start Source excerpt
Data Engineering/Data Quality

This document documents the design and implementation of Data Quality (DQ) instrumentation stack for Wikimedia datasets.

Scope

The Data Quality instrumentation stack is based atop:

Amazon Deequ for metric generation and constraint verification (testing DQ).
Iceberg for centralizes storage metrics and generate alerts.
refinery-spark for Deequ-to-wikimedia converters. To APIs are provided to convert the output of Deequ to Wikimedia's data model, and persit it to Iceberg. Metrics and alerts storage are centralized in GA tables (e.g. all DQ jobs results share the same data model and schema.
Airflow for job orchestration and alert notification
Superset for data presentation.
Analytics alert inbox as our "alert platform"

Use Cases

As a first use case we implemented DQ instrumentation for the webrequest pipeline.

The instrumentation is built atop Amazon Deequ and refinery-spark tooling. Data Quality is performed via a refinery-job side cart Spark application, orchestrated by an Airflow dag.
end Source excerpt
§ Work to do:
A - Please translate this sentence from the Data Quality page into Spanish: "As a first use case we implemented DQ instrumentation for the webrequest pipeline."
B - According to the Data Quality page, which tool handles data presentation?
C - Summarize the Data Quality page in two sentences.
start Extracted material
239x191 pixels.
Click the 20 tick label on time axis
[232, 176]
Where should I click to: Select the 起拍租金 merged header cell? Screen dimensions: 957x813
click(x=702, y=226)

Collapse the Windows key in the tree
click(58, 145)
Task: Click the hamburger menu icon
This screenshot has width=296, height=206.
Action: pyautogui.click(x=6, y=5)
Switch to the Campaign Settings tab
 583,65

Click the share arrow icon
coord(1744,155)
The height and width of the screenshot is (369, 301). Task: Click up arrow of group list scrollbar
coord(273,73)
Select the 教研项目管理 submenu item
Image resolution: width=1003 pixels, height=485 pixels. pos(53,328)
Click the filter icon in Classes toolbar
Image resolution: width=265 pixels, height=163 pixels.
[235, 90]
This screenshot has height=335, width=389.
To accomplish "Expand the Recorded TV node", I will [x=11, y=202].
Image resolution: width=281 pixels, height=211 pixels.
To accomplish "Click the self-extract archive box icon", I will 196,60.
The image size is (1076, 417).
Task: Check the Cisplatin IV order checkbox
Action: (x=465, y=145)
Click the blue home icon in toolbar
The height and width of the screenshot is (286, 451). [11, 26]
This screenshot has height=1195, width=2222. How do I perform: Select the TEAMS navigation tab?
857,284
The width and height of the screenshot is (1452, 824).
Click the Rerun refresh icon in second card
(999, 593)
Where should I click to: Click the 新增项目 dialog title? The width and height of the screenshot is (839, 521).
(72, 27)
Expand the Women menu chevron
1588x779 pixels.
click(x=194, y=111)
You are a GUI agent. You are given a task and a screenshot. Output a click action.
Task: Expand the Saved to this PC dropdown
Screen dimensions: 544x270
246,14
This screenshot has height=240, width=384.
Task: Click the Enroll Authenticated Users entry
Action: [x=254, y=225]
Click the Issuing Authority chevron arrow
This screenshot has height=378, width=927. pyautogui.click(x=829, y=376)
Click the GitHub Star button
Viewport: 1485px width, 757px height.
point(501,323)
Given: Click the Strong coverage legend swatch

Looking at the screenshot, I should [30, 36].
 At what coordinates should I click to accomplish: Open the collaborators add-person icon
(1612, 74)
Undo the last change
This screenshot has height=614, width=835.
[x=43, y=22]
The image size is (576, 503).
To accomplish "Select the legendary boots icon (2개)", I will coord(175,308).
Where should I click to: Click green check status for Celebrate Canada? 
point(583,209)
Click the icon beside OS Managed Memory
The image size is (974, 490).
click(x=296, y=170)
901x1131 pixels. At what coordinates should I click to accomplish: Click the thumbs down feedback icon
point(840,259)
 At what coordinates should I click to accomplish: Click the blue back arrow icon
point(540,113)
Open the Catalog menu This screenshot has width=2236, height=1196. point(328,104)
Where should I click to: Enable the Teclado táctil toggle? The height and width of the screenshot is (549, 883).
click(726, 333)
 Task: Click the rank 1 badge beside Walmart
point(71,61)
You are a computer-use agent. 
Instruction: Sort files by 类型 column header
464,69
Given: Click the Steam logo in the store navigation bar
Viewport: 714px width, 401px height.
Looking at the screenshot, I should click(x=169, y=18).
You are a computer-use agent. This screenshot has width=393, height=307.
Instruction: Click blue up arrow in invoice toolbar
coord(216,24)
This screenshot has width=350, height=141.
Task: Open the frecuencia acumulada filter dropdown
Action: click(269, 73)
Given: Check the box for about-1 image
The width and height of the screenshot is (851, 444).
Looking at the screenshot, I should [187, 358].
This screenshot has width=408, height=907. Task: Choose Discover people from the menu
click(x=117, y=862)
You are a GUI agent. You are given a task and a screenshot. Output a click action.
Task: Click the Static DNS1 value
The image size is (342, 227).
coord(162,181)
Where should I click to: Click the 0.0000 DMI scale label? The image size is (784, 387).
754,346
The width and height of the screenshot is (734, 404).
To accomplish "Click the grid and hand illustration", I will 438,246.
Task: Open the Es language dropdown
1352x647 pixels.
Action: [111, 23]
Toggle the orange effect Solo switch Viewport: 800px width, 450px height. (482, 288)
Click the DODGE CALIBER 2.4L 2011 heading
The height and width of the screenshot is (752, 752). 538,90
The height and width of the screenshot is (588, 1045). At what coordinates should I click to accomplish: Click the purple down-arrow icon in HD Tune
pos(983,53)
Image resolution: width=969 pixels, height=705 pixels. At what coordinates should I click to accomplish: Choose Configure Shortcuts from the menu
end Extracted material
§ Answer set:
A - Como primer caso de uso, implementamos la instrumentación de DQ para el pipeline de webrequest.

B - Superset.

C - The page covers the design and implementation of a Data Quality instrumentation stack for Wikimedia datasets, built on Amazon Deequ, Iceberg, refinery-spark, Airflow, Superset, and the Analytics alert inbox. Its first use case is the webrequest pipeline, where Data Quality runs as a refinery-job side cart Spark application orchestrated by an Airflow dag.